Eon adjusted earnings from renewables rose 23% in the first three months of 2019 to €211m, from €171m in 2018, on the back of new offshore and onshore wind capacity in Europe and the US.
However, poor wind conditions in the US and in the UK, as well as lower energy prices in the UK and the expiry of subsidy mechanisms in Italy had a negative impact, the company said.
Sales in the renewables segment grew 19% in the first quarter of this year to €478m from €401m.
Eon said this growth was mainly down to commissioning of an offshore wind farm in the UK and an onshore wind farm in the US.
Investments in clean power were down in the quarter to €83m, compared with €180m last year.

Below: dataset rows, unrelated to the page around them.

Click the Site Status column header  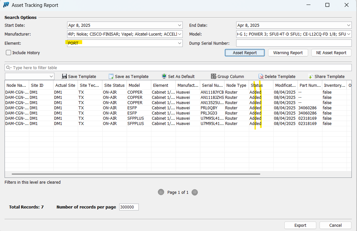114,85
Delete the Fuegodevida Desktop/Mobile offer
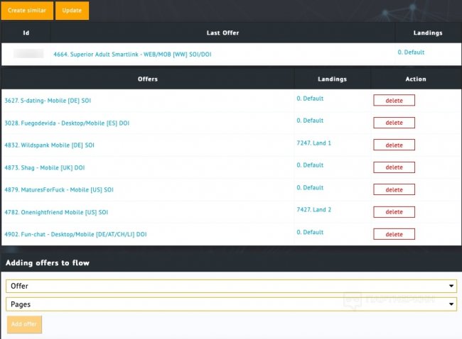The height and width of the screenshot is (339, 462). tap(394, 123)
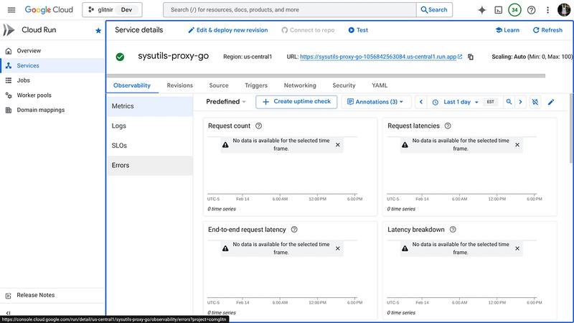Copy the service URL with copy icon
Screen dimensions: 574x323
coord(471,57)
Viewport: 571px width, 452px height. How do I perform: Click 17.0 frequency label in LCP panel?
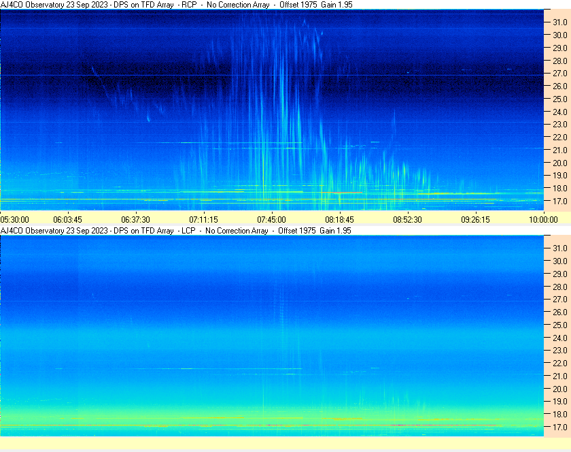(559, 427)
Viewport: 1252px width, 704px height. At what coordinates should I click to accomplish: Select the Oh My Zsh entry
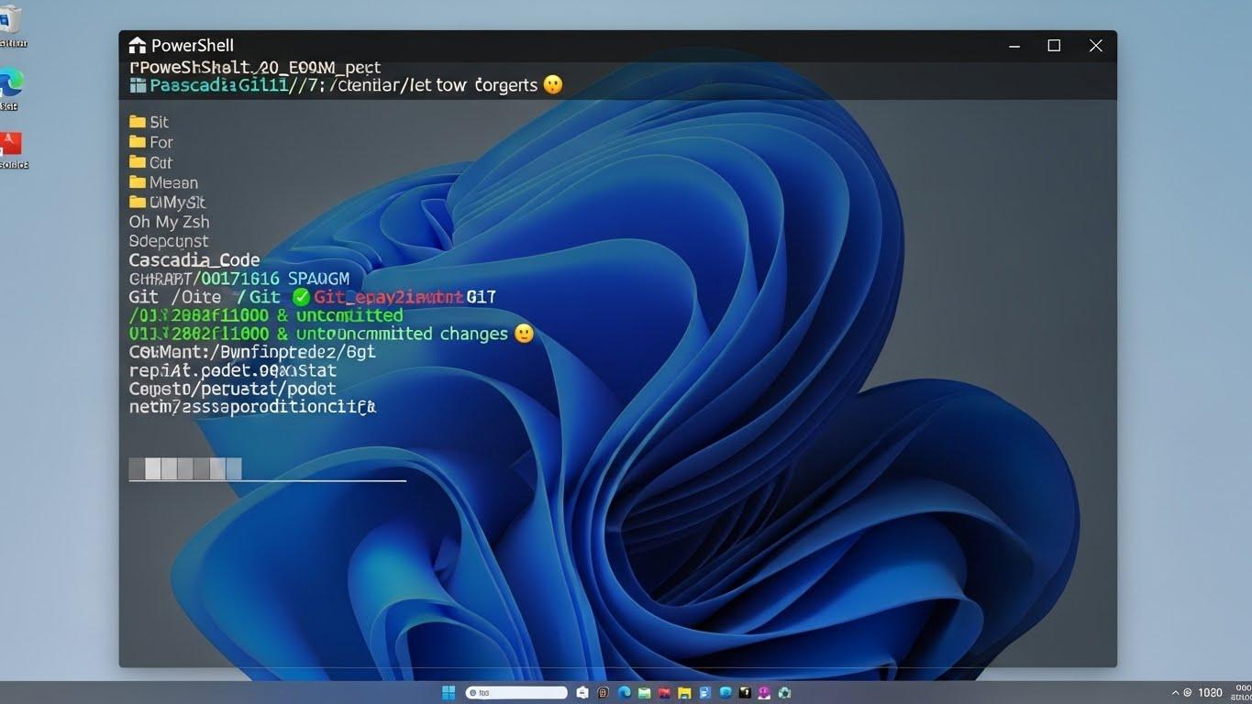click(169, 222)
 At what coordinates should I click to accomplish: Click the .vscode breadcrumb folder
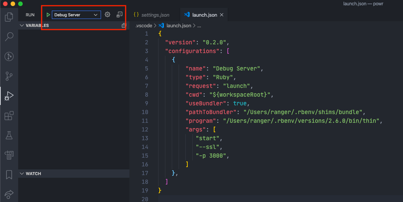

The fall was the result of a deduction in expenditures for new-build projects, while in the prior year figures expenditures for four projects – Rampion, Radford’s Run, Stella and Bruenning’s Breeze – were included, Eon said.
Overall, Eon net income fell to €493m in the latest period, from over €1bn last year.
The company said this was down to a number of factors including higher restructuring expenses, one-off gains made in the first quarter of 2018, and lower gains on securities than last year.
Eon said the transaction with RWE was “right on schedule”, with all the necessary approvals expected in the second half of 2019.
The complex deal will see RWE owning Eon’s renewables assets, while the former’s retail business will go to Eon.